Lawmakers have already appropriated $600 million for K-12 education and nearly $400 million in federal CARES Act money. If signed by Cooper, the latest round of COVID relief from the General Assembly adds even more, with over $1 billion in total appropriations, $115 million of which is for education purposes.

Other demands made by Kelly and the NCAE included holding districts harmless for enrollment declines due to COVID-19 school closures, which the legislature was already doing while the press conference was going via House Bill 1105.

Another theme during the event was more money to “feed and house our kids.” One of the speakers said that she and other teachers shouldn’t have to choose between “food or hand sanitizer” for her students.

Kelly called on the legislature to “extend the eviction moratorium.” She said evictions that were increasing due to moratoriums expiring could impact the “4 out of 5 students” who were at home due to school closures. Yet, the NCAE was instrumental in keeping school districts closed to in-person instruction.

Over the summer, the NCAE organized protests and letter writing campaigns across the state to pressure Gov. Roy Cooper and the districts to keep schools closed. The governor was notably two weeks late in announcing school reopening plans on July 14.  At that time, Cooper said the state’s schools would reopen under “Plan B” but he also said districts could decide to use “Plan C,” which is remote instruction only.

+ + +

## WHAT YOU NEED TO DO
a. Answer these from the passage on NCAE demands:
(i) How much federal CARES Act money have lawmakers already appropriated?
(ii) Which bill was holding districts harmless for enrollment declines during the press conference?
(iii) On what date did the governor announce school reopening plans?
b. Take the passage on NCAE demands further, starting after its final sentence about "Plan C."
The lines in the collected data come from a separate source and have no connection to the passage on NCAE demands.

## Collected data
+ + +

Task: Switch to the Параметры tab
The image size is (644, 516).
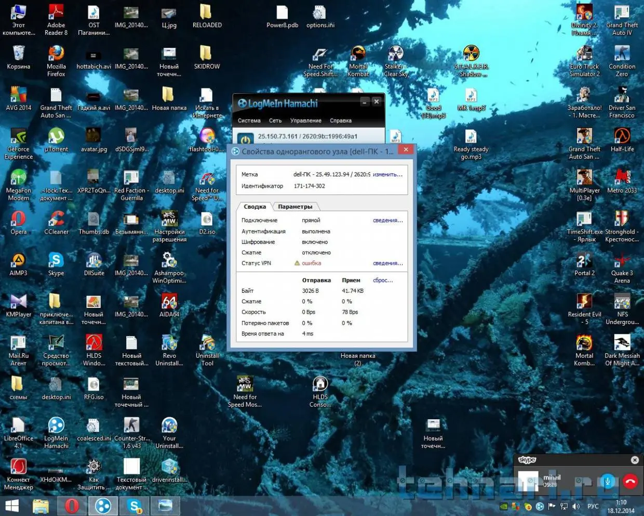Action: (295, 207)
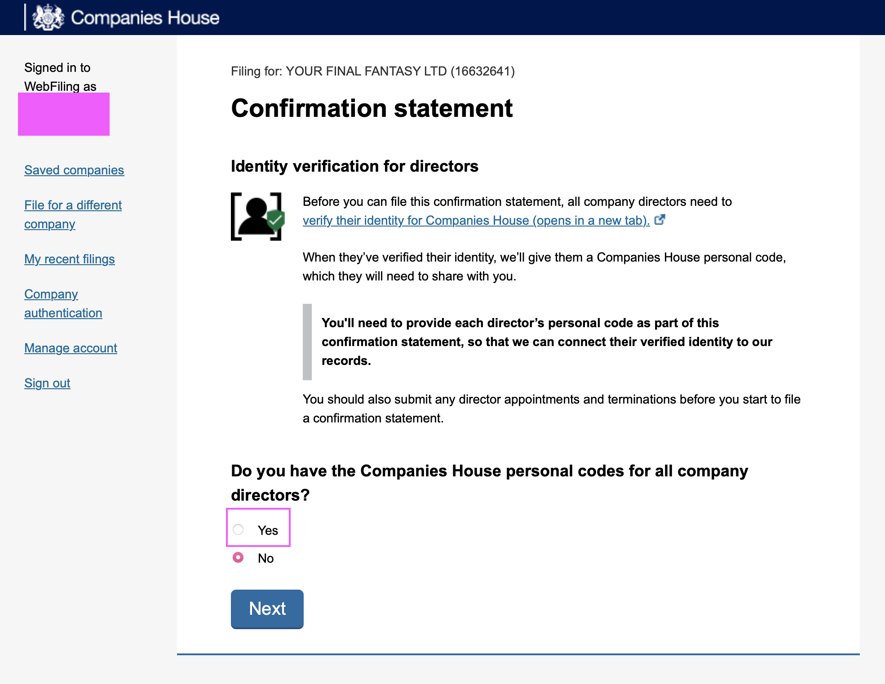Click the royal crest logo icon

tap(49, 18)
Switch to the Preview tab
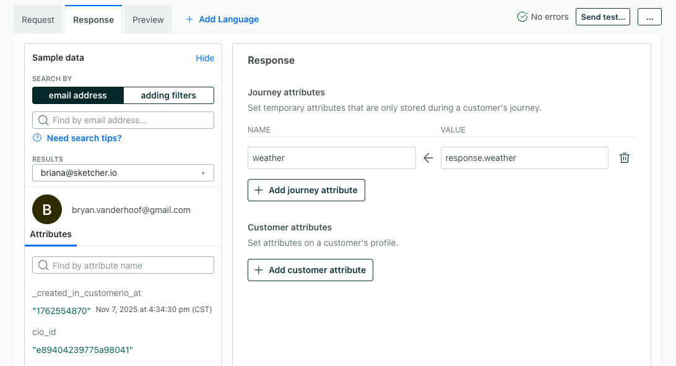 pyautogui.click(x=148, y=20)
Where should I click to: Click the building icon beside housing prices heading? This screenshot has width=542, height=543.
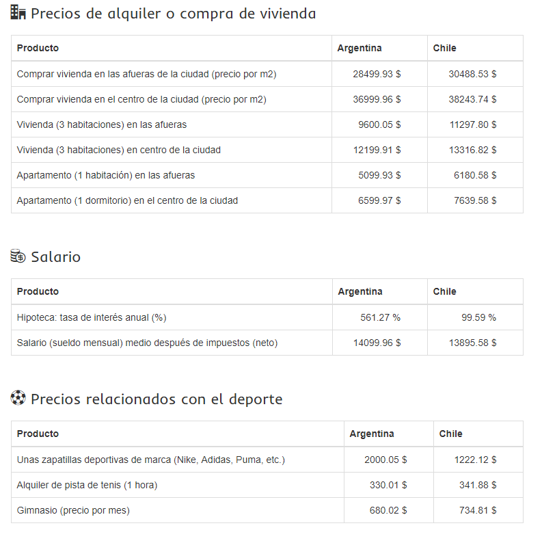click(18, 13)
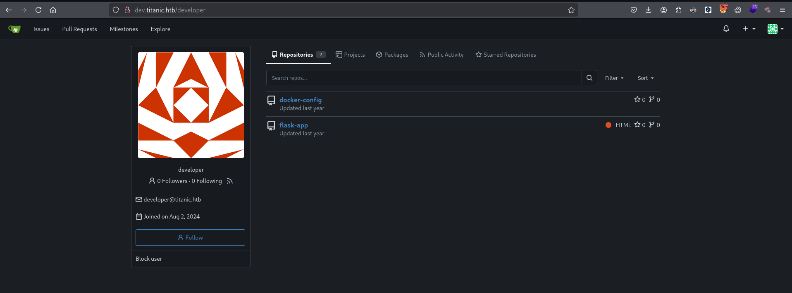This screenshot has width=792, height=293.
Task: Open the Pull Requests menu item
Action: tap(79, 29)
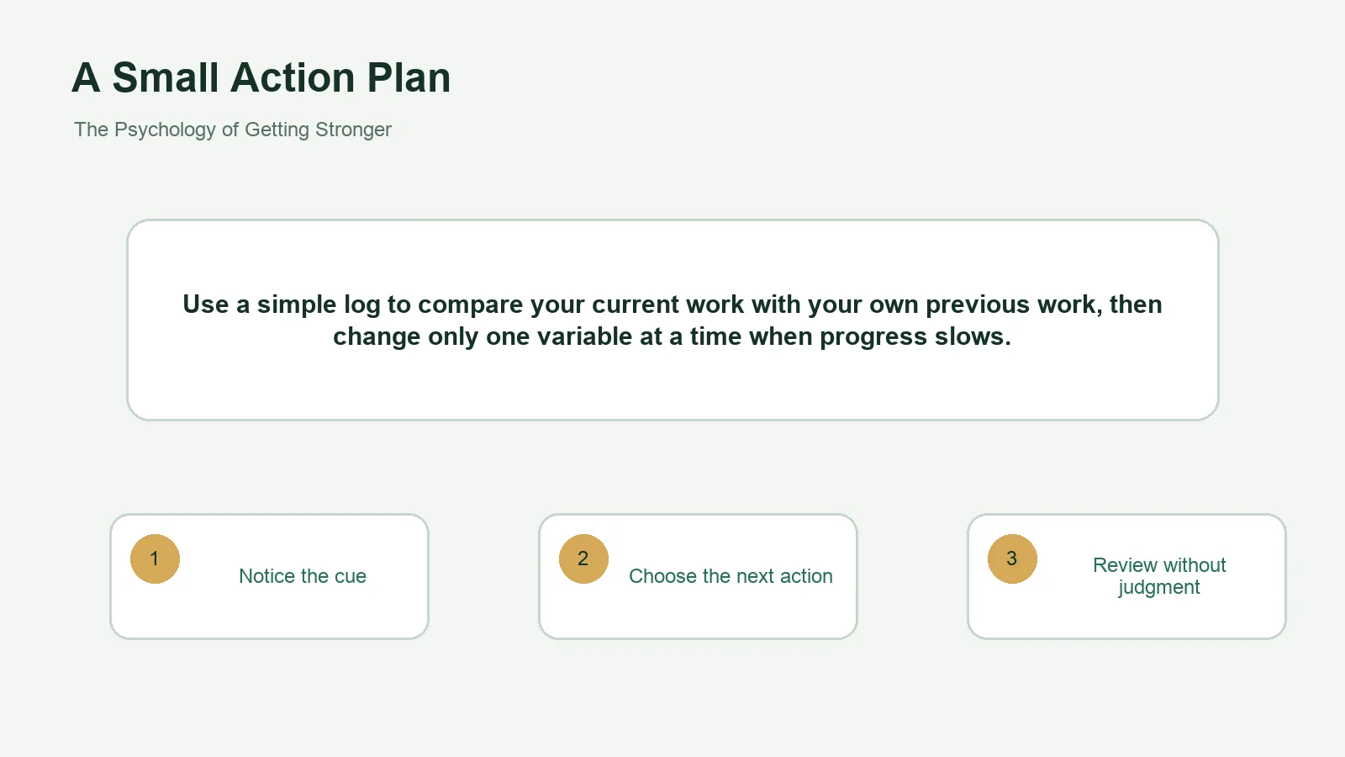1345x757 pixels.
Task: Click the word 'judgment' in the third card
Action: point(1159,588)
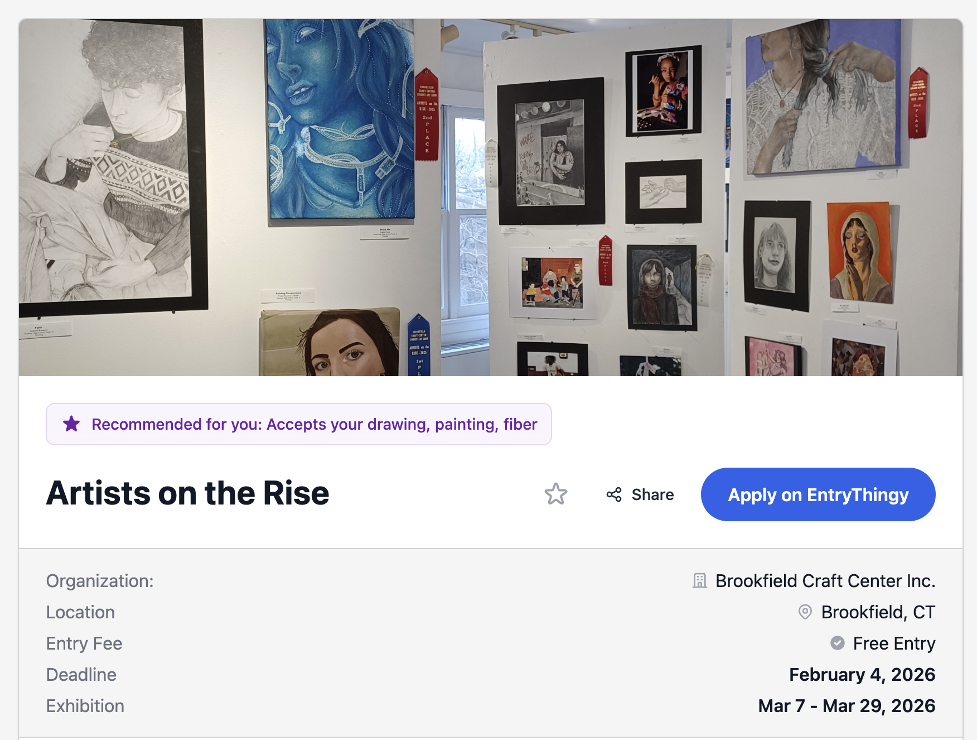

+ + +

## ANSWERS
a.
(i) Nearly $400 million.
(ii) House Bill 1105.
(iii) July 14.

b.
The NCAE event concluded with a “car caravan” set up by Organize2020, the NCAE Racial and Social Justice Caucus. Less than a dozen cars participated, honking their horns as they passed by the General Assembly building.

While the NCAE was asking for more money, their parent organization had recently released their annual education spending rankings. North Carolina landed at number one in the Southeast and within the top six states nationally for education funding metrics.

The NEA rankings for North Carolina included coming in first in the Southeast and seventh nationwide for increases to K-12 funding during 2019-20. For that same year, the state came in first place in the Southeast and sixth nationally for increases to K-12 funding per student.

During 2018-19, North Carolina increases in public school instructional staff salaries ranked the state fourth in the country and, again, first in the Southeast. For that same year, increases in teacher salaries by the Republican-led General Assembly were also ranked first in the Southeast and third nationally.

Under Republican leadership, the state’s education budget increased from $7.6 billion in 2011 to $9.8 billion in 2019.

Around half a dozen media outlets were the only ones in attendance at the NCAE event, whereas a crowd of about 50, including Lt. Gov. Dan Forest, converged on a rally in support of the Opportunity Scholarship Program (OSP). The OSP is a popular school choice option that grants $4,200 scholarships to eligible low-income students for tuition at the private school of their choosing.

The school choice rally was put together by Parents for Educational Freedom North Carolina (PEFNC). PEFNC’s Executive Vice President Brian Jodice said that families and teachers were there to show their support for the program and to thank legislators for recently expanding some of the program’s options.

“What we’ve always been proponents for is opening up resources for families to be able to benefit,” said Jodice. “And for a funding system that benefits families and children that keeps the end user – the student – in mind.”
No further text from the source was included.